[SOLVED] Sync timeout via Proxmox Backup Server

Tacioandrade

Renowned Member
Sep 14, 2012
124
19
83
Vitória da Conquista, Brazil
Hello everyone! I have a PBS running locally on my client and a PBS running on OVH to receive a copy of the data from the local PBS.
In this environment I currently have 8 VMs, of the 8 machines 7 are smaller than the PBS and can push the VMs without any problems, however the largest of them all is a SQL Server with 2 2TB disks, it gives this error and I have been unable to pull the backups from there since the 6th:

2025-03-13T05:00:09-03:00: sync snapshot vm/201/2025-03-09T03:00:16Z
2025-03-13T05:00:09-03:00: sync archive qemu-server.conf.blob
2025-03-13T05:00:09-03:00: sync archive drive-sata1.img.fidx
2025-03-13T05:05:35-03:00: downloaded 1.97 GiB (6.214 MiB/s)
2025-03-13T05:05:35-03:00: sync archive drive-sata0.img.fidx
2025-03-13T07:34:55-03:00: removing backup snapshot "/mnt/datastore/pbs-remoto/ns/kacyumara/vm/201/2025-03-09T03:00:16Z"
2025-03-13T07:34:55-03:00: percentage done: 15.00% (1/8 groups, 1/5 snapshots in group #2)
2025-03-13T07:34:55-03:00: sync group vm/201 failed - timed out

I would like to know if anyone knows of a way to increase the timeout or something like that so that I can pull up this VM!

In this case, the full backup has already arrived, I believe that from the 5th to the 6th of this month there was some major change to the disk and it is causing this problem.
 
I've synced some large VMs.

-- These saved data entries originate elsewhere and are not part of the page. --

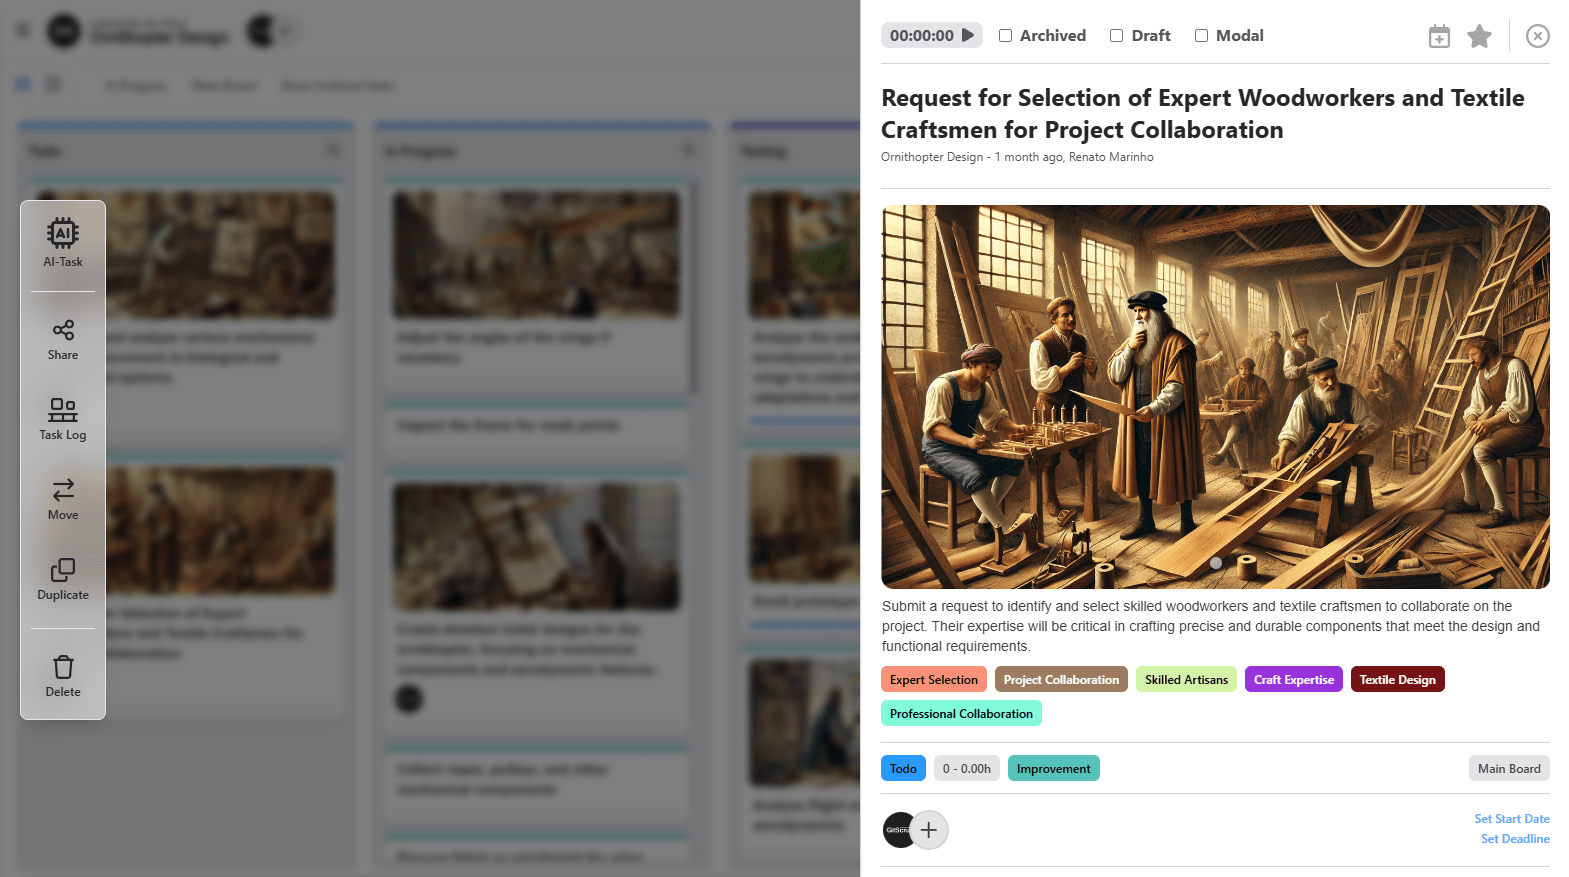The image size is (1569, 877).
Task: Select the Textile Design tag
Action: (1397, 679)
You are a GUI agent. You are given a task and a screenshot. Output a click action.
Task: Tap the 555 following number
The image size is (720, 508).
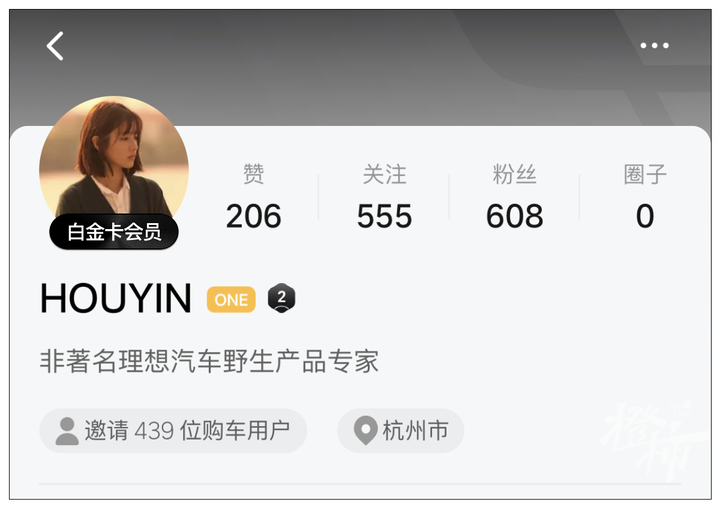pos(384,216)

Never had this type of issue.
In fact, when it stops in the middle of a sync (reboot or whatever), it appears to go back and get the rest on next sync. (I've not looked at this closely, as I'm only concerned about the most recent backup syncing, not prior failures.)

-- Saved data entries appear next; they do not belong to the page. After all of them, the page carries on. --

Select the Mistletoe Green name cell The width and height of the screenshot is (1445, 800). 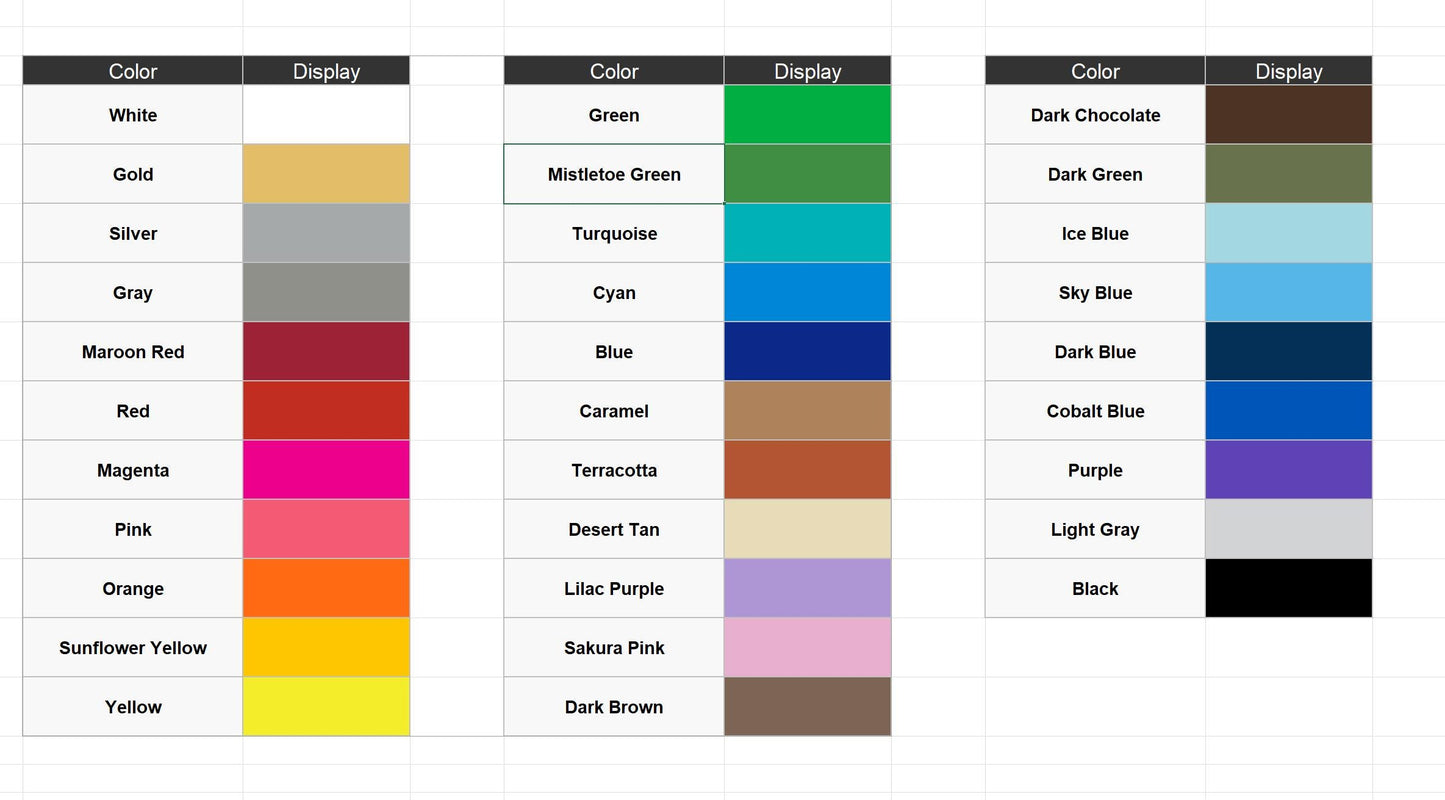coord(614,174)

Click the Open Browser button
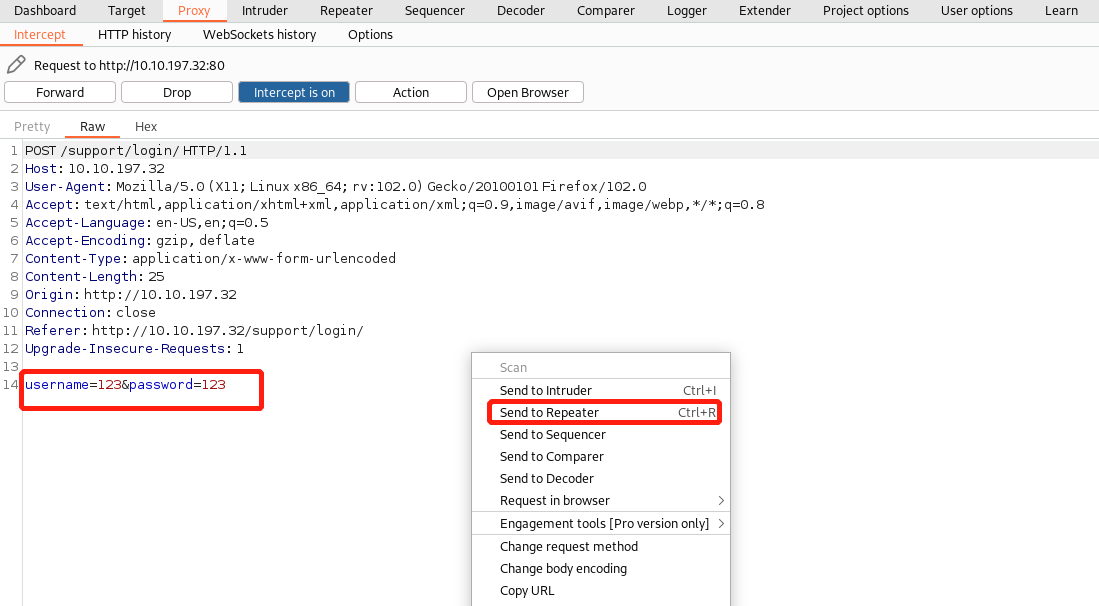527,92
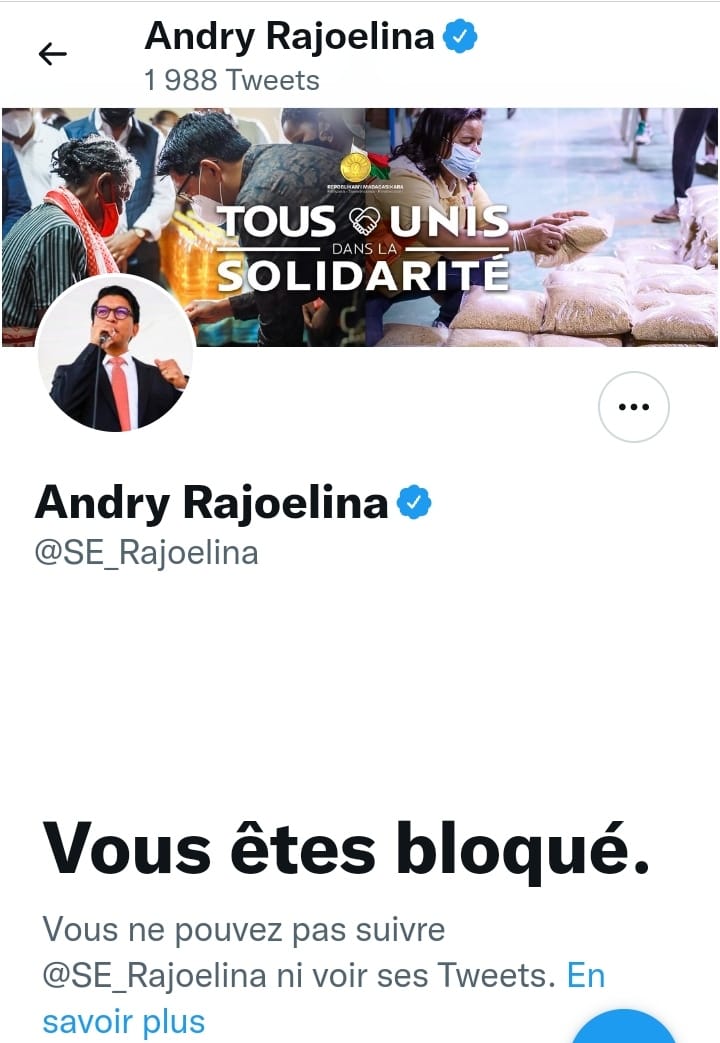The image size is (720, 1043).
Task: Click the "SOLIDARITÉ" banner text
Action: click(363, 275)
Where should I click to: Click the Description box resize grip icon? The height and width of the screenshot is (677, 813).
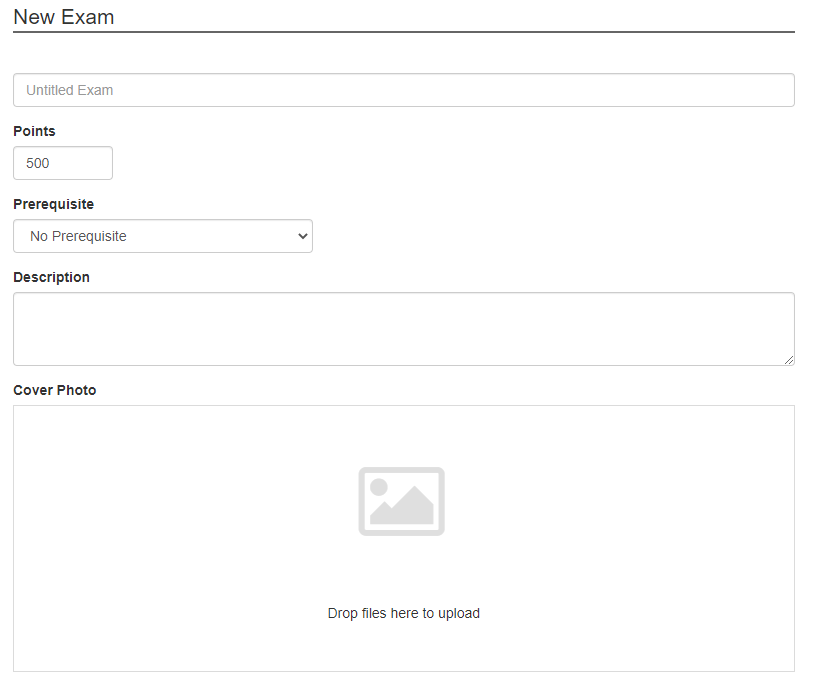[x=789, y=360]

My advice ... just off the cuff, I'd delete the synced backups from the target server and try again.

And if that doesn't get it, delete all the source backups.
Start over with a fresh backup of your 2tb machine and see if you can sync that.
 
Last edited:
you don't need to delete anything, just restart the sync (it will still make progress unless you run GC).

the timeout points at a network problem though, maybe something is throttling http2 connections?
 
  • Like
Reactions: Tacioandrade
It seems that I have solved it here, for some reason my PBS was closing connections when it was taking too long, I ended up solving it by doing the following tuning on my Debian/PBS.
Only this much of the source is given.